◆ MATERIAL:
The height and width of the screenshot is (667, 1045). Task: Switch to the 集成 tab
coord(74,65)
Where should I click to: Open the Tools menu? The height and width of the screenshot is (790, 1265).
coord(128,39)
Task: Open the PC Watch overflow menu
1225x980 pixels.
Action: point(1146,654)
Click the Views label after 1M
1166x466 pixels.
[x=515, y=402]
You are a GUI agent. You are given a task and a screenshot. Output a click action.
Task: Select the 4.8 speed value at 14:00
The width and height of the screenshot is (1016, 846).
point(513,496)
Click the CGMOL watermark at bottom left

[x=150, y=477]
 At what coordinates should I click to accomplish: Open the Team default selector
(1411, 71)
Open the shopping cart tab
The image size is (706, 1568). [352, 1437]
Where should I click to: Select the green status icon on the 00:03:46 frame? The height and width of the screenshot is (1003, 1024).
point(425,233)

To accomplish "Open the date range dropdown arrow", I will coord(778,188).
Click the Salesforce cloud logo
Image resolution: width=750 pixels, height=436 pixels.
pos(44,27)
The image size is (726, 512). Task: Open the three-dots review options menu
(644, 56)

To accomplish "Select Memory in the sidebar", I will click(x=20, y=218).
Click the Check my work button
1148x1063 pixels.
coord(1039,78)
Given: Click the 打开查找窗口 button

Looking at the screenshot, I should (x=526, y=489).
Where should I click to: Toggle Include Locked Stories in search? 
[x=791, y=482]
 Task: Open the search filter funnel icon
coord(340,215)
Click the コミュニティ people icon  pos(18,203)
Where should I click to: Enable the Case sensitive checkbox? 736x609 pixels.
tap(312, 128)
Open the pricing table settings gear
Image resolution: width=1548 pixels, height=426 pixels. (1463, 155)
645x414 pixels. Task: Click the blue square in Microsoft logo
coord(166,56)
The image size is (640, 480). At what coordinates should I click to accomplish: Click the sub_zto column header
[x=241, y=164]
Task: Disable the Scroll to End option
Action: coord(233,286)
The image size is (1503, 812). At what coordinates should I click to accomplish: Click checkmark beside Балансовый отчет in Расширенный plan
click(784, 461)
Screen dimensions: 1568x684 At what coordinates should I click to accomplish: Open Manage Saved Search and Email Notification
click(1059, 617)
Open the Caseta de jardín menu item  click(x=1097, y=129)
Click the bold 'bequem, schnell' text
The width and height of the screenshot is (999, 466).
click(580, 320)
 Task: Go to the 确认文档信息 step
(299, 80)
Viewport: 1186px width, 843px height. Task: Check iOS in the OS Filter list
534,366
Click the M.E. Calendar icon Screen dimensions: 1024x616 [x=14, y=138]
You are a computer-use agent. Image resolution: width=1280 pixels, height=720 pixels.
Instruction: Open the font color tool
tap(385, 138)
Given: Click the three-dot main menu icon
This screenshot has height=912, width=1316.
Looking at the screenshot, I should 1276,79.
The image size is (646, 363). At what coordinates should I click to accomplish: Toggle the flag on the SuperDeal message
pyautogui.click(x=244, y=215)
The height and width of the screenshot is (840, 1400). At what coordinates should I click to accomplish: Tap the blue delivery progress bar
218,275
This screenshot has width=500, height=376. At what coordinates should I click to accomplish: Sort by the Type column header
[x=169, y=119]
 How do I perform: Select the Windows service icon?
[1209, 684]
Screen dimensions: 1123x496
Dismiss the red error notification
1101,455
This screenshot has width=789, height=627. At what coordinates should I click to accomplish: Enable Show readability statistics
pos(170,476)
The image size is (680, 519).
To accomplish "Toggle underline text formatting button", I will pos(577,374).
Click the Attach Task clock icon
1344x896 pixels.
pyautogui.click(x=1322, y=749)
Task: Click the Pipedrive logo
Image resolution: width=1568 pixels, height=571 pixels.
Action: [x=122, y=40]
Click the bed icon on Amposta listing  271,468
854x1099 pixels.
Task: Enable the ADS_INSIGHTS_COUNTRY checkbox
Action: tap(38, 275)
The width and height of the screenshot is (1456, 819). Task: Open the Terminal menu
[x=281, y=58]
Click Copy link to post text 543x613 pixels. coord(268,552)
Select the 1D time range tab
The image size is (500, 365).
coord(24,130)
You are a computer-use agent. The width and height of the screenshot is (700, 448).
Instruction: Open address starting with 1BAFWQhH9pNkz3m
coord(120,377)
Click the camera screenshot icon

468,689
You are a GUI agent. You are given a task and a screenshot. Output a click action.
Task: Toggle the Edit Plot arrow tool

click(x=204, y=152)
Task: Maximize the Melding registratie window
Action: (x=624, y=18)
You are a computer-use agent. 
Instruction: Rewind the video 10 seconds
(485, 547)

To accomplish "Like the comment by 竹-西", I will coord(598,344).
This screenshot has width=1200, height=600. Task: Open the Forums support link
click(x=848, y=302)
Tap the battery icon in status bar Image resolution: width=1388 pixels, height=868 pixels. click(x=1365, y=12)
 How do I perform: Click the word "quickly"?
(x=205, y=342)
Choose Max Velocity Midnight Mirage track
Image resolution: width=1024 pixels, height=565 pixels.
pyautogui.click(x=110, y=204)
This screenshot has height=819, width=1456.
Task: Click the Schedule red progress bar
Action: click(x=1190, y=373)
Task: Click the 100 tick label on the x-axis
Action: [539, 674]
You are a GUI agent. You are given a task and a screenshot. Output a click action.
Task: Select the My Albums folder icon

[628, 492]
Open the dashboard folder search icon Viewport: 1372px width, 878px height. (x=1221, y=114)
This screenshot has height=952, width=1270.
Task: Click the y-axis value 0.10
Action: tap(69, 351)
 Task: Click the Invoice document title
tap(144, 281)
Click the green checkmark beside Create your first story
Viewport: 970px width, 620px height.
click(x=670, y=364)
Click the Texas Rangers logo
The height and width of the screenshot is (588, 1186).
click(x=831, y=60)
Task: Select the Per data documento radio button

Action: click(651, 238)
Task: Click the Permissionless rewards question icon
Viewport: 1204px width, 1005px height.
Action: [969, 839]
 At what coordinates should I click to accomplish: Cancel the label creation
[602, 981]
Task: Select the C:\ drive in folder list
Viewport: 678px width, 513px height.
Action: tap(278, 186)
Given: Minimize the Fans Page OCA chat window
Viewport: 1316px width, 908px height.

◆ AIM OF THE TASK:
Copy out all of the data above line for line, changing nothing.

◆ ANSWER TO THIS EXERCISE:
The height and width of the screenshot is (667, 1045). Task: Switch to the 集成 tab
coord(74,65)
Where should I click to: Open the Tools menu? The height and width of the screenshot is (790, 1265).
coord(128,39)
Task: Open the PC Watch overflow menu
1225x980 pixels.
Action: point(1146,654)
Click the Views label after 1M
1166x466 pixels.
[x=515, y=402]
You are a GUI agent. You are given a task and a screenshot. Output a click action.
Task: Select the 4.8 speed value at 14:00
The width and height of the screenshot is (1016, 846).
point(513,496)
Click the CGMOL watermark at bottom left

[x=150, y=477]
 At what coordinates should I click to accomplish: Open the Team default selector
(1411, 71)
Open the shopping cart tab
The image size is (706, 1568). [352, 1437]
Where should I click to: Select the green status icon on the 00:03:46 frame? The height and width of the screenshot is (1003, 1024).
point(425,233)

To accomplish "Open the date range dropdown arrow", I will coord(778,188).
Click the Salesforce cloud logo
Image resolution: width=750 pixels, height=436 pixels.
pos(44,27)
The image size is (726, 512). Task: Open the three-dots review options menu
(644, 56)

To accomplish "Select Memory in the sidebar", I will click(x=20, y=218).
Click the Check my work button
1148x1063 pixels.
coord(1039,78)
Given: Click the 打开查找窗口 button

Looking at the screenshot, I should (x=526, y=489).
Where should I click to: Toggle Include Locked Stories in search? 
[x=791, y=482]
 Task: Open the search filter funnel icon
coord(340,215)
Click the コミュニティ people icon  pos(18,203)
Where should I click to: Enable the Case sensitive checkbox? 736x609 pixels.
tap(312, 128)
Open the pricing table settings gear
Image resolution: width=1548 pixels, height=426 pixels. (1463, 155)
645x414 pixels. Task: Click the blue square in Microsoft logo
coord(166,56)
The image size is (640, 480). At what coordinates should I click to accomplish: Click the sub_zto column header
[x=241, y=164]
Task: Disable the Scroll to End option
Action: coord(233,286)
The image size is (1503, 812). At what coordinates should I click to accomplish: Click checkmark beside Балансовый отчет in Расширенный plan
click(784, 461)
Screen dimensions: 1568x684 At what coordinates should I click to accomplish: Open Manage Saved Search and Email Notification
click(1059, 617)
Open the Caseta de jardín menu item  click(x=1097, y=129)
Click the bold 'bequem, schnell' text
The width and height of the screenshot is (999, 466).
click(580, 320)
 Task: Go to the 确认文档信息 step
(299, 80)
Viewport: 1186px width, 843px height. Task: Check iOS in the OS Filter list
534,366
Click the M.E. Calendar icon Screen dimensions: 1024x616 [x=14, y=138]
You are a computer-use agent. Image resolution: width=1280 pixels, height=720 pixels.
Instruction: Open the font color tool
tap(385, 138)
Given: Click the three-dot main menu icon
This screenshot has height=912, width=1316.
Looking at the screenshot, I should 1276,79.
The image size is (646, 363). At what coordinates should I click to accomplish: Toggle the flag on the SuperDeal message
pyautogui.click(x=244, y=215)
The height and width of the screenshot is (840, 1400). At what coordinates should I click to accomplish: Tap the blue delivery progress bar
218,275
This screenshot has width=500, height=376. At what coordinates should I click to accomplish: Sort by the Type column header
[x=169, y=119]
 How do I perform: Select the Windows service icon?
[1209, 684]
Screen dimensions: 1123x496
Dismiss the red error notification
1101,455
This screenshot has width=789, height=627. At what coordinates should I click to accomplish: Enable Show readability statistics
pos(170,476)
The image size is (680, 519).
To accomplish "Toggle underline text formatting button", I will pos(577,374).
Click the Attach Task clock icon
1344x896 pixels.
pyautogui.click(x=1322, y=749)
Task: Click the Pipedrive logo
Image resolution: width=1568 pixels, height=571 pixels.
Action: [x=122, y=40]
Click the bed icon on Amposta listing  271,468
854x1099 pixels.
Task: Enable the ADS_INSIGHTS_COUNTRY checkbox
Action: tap(38, 275)
The width and height of the screenshot is (1456, 819). Task: Open the Terminal menu
[x=281, y=58]
Click Copy link to post text 543x613 pixels. coord(268,552)
Select the 1D time range tab
The image size is (500, 365).
coord(24,130)
You are a computer-use agent. The width and height of the screenshot is (700, 448).
Instruction: Open address starting with 1BAFWQhH9pNkz3m
coord(120,377)
Click the camera screenshot icon

468,689
You are a GUI agent. You are given a task and a screenshot. Output a click action.
Task: Toggle the Edit Plot arrow tool

click(x=204, y=152)
Task: Maximize the Melding registratie window
Action: (x=624, y=18)
You are a computer-use agent. 
Instruction: Rewind the video 10 seconds
(485, 547)

To accomplish "Like the comment by 竹-西", I will coord(598,344).
This screenshot has width=1200, height=600. Task: Open the Forums support link
click(x=848, y=302)
Tap the battery icon in status bar Image resolution: width=1388 pixels, height=868 pixels. click(x=1365, y=12)
 How do I perform: Click the word "quickly"?
(x=205, y=342)
Choose Max Velocity Midnight Mirage track
Image resolution: width=1024 pixels, height=565 pixels.
pyautogui.click(x=110, y=204)
This screenshot has height=819, width=1456.
Task: Click the Schedule red progress bar
Action: click(x=1190, y=373)
Task: Click the 100 tick label on the x-axis
Action: [539, 674]
You are a GUI agent. You are given a task and a screenshot. Output a click action.
Task: Select the My Albums folder icon

[628, 492]
Open the dashboard folder search icon Viewport: 1372px width, 878px height. (x=1221, y=114)
This screenshot has height=952, width=1270.
Task: Click the y-axis value 0.10
Action: tap(69, 351)
 Task: Click the Invoice document title
tap(144, 281)
Click the green checkmark beside Create your first story
Viewport: 970px width, 620px height.
click(x=670, y=364)
Click the Texas Rangers logo
The height and width of the screenshot is (588, 1186).
click(x=831, y=60)
Task: Select the Per data documento radio button

Action: click(651, 238)
Task: Click the Permissionless rewards question icon
Viewport: 1204px width, 1005px height.
Action: [969, 839]
 At what coordinates should I click to accomplish: Cancel the label creation
[602, 981]
Task: Select the C:\ drive in folder list
Viewport: 678px width, 513px height.
Action: tap(278, 186)
Given: Minimize the Fans Page OCA chat window
Viewport: 1316px width, 908px height.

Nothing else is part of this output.